7.3. Manage release of dissemination products
This sub-process ensures that all elements for the release are in
place including managing the timing of the release. It includes
briefings for specific groups such as the press or ministers, as well as
the arrangements for any pre-release embargoes. It also includes the
provision of products to subscribers.
7.4. Promote dissemination products
Whilst marketing in general can be considered to be an over-arching
process, this sub-process concerns the active promotion of the
statistical products produced in a specific statistical business
process, to help them reach the widest possible audience. It includes
the use of customer relationship management tools, to better target
potential users of the products, as well as the use of tools including
web sites, wikis and blogs to facilitate the process of communicating
statistical information to users.
7.5. Manage user support
This sub-process ensures that customer queries are recorded, and that
responses are provided within agreed deadlines. These queries should be
regularly reviewed to provide an input to the over-arching quality
management process, as they can indicate new or changing user needs.
Phase 8 - Archive
37. This phase manages the archiving and disposal of statistical data
and metadata. Given the reduced costs of data storage, it is possible
that the archiving strategy adopted by a statistical organization does
not include provision for disposal, so the final sub-process may not be
relevant for all statistical business processes. In other cases,
disposal may be limited to intermediate files from previous iterations,
rather than disseminated data.

● **DIRECTIVES**
1 - Answer these questions about the passage on statistical business process phases, one per line:
(a) Which groups are given as examples of those who may receive briefings when a release is managed?
(b) Which tools are listed for communicating statistical information to users?
(c) What can regularly reviewed customer queries indicate?
2 - Write a continuation of the passage on statistical business process phases, picking up after its final sentence.

(Word and element pointing entries)
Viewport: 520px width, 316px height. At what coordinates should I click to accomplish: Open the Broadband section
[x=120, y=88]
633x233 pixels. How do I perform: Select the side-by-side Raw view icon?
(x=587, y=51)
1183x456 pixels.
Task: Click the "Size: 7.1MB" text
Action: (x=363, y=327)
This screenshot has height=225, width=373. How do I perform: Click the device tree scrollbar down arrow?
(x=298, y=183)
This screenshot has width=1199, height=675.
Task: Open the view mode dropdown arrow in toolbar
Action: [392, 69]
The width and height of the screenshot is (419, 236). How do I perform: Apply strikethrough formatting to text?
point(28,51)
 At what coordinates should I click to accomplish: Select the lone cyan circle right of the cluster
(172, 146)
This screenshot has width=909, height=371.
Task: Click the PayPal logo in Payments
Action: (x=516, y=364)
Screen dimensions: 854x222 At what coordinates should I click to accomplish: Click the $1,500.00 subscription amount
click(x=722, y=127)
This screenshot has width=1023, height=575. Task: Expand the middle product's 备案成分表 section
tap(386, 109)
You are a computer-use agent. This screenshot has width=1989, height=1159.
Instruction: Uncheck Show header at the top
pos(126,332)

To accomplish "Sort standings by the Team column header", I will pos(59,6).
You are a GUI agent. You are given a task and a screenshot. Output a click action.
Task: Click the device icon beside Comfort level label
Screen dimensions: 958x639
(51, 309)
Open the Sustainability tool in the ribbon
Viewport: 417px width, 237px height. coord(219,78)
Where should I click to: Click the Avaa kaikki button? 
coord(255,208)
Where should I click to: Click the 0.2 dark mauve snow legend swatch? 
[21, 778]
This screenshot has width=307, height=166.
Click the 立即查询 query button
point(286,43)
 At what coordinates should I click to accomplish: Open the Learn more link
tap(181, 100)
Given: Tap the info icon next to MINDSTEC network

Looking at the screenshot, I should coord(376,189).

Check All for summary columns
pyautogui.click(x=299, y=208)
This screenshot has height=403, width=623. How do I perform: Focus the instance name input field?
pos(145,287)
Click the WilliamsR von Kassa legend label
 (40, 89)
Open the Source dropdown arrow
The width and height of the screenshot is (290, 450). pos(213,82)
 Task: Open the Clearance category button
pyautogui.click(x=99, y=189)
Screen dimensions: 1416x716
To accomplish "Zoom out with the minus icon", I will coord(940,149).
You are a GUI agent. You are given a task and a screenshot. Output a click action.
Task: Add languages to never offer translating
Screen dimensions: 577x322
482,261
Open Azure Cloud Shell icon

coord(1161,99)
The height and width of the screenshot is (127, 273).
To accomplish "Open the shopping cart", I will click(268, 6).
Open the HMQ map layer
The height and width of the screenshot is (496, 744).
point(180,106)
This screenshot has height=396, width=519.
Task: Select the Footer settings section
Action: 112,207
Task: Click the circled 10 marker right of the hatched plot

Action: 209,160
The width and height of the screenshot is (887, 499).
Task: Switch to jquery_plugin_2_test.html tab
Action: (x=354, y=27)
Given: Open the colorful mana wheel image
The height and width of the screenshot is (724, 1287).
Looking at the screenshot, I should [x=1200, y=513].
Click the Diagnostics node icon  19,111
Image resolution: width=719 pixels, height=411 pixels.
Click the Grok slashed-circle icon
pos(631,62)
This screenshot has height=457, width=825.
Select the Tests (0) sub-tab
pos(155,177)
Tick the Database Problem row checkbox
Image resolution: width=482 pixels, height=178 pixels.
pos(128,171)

● **EXPECTED RESULTS**
1 -
(a) The press or ministers.
(b) Web sites, wikis and blogs.
(c) New or changing user needs.

2 -
38. For statistical outputs produced regularly, archiving occurs in
each iteration, however defining the archiving rules is likely to occur
less regularly. This phase is made up of four sub-processes, which are
generally sequential, from left to right, but can also occur in
parallel, and can be iterative. These sub-processes are:
8.1. Define archive rules
This sub-process is where the archiving rules for the statistical
data and metadata resulting from a statistical business process are
determined. The requirement to archive intermediate outputs such as the
sample file, the raw data from the collect phase, and the results of the
various stages of the process and analyse phases should also be
considered. The archive rules for a specific statistical business
process may be fully or partly dependent on the more general archiving
policy of the statistical organization, or, for national organizations,
on standards applied across the government sector. The rules should
include consideration of the medium and location of the archive, as well
as the requirement for keeping duplicate copies. They should also
consider the conditions (if any) under which data and metadata should be
disposed of. (Note - this sub-process is logically strongly linked to
Phase 2 - Design, at least for the first iteration of a statistical
business process).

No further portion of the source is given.